A Honolulu City Council resolution asking the Caldwell administration to consider moving a planned inclusive playground at Ala Moana Regional Park to elsewhere in Kakaako doesn’t have the effect of law and likely will be ignored.
But Resolution 19-263, which passed 7-0 with four of the Council members voting “yes with reservations” after 90 minutes of testimony and discussion, gave opponents of the plan another opportunity to voice their objections to the proposed 1-acre facility which supporters insist will be developed entirely through private donations.
Mayor Kirk Caldwell could not be reached for comment on the resolution after the vote. But in an interview with the Honolulu Star-Advertiser last month, he said the city was not inclined to change its plan.
All but two of about
25 people who testified at Wednesday’s meeting said they support the resolution and oppose the playground being placed at Ala Moana.
Major reasons cited were that it would take away valuable park land that has long been used as open green space, concerns about the origins and motives of Pa‘ani Kakou, the nonprofit leading the playground’s development, and the fact that the playground was not included in the original draft environmental impact statement for Caldwell’s plan for a major face-lift for Ala Moana.

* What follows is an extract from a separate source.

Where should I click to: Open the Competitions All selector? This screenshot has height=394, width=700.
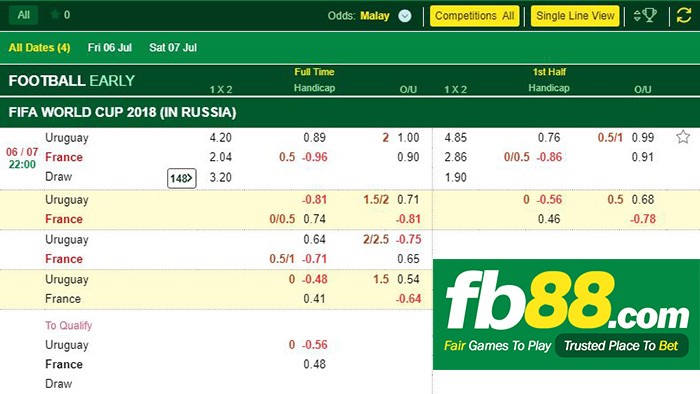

Kristine Chung, a 35-year Honolulu resident and frequent park user, said Ala Moana “has remained an
oasis in an ever more crowded city.” The park is on the Hawaii Register of Historic Places.
“While the mayor has gone to great lengths to give the appearance of listening to the people, it is abundantly clear that he is not hearing us,” Chung said.
Chung and other opponents pointed out that the board of Pa‘ani Kakou is comprised of developers and residents of the luxury Park Lane condominium project across the street from the park, and they include politically influential developer Ian MacNaughton, CEO of the MacNaughton Group, and Alanna Kobayashi Pakkala, chief operating officer of the Kobayashi Group. The MacNaughton and Kobayashi firms developed Park Lane.
But Tiffany Vara, Pa‘ani Kakou executive director, said neither she nor anyone else involved in the group is receiving any personal or professional benefit from their participation. “This is all for the community.”
Envisioned is what’s known as an “inclusive” or “universal” playground with features including a miniature zip line, slides, swings and a splash pad that would make it more welcoming for youths with special needs, seniors and others for whom traditional playground equipment is uninviting. One of Vara’s children, Abbie, who had physical disabilities, died in 2015 at age 13. Vara said she’s been fighting for years for an inclusive playground on the island.
Her group looked seriously at using Kakaako park lands but ultimately concluded it would not be viable for a concessionaire that would run a small snack shop in exchange for maintaining restrooms for people with special needs that would include adult changing stations, Vara said.
Vara said she lives at Park Lane and that she and her husband, Hawaii Pacific Health CEO Raymond Vara Jr., have made political contributions over the years. She said she’s not affiliated with either the MacNaughton or Kobayashi firms and is friends with Pakkala because she was a friend of her disabled daughter.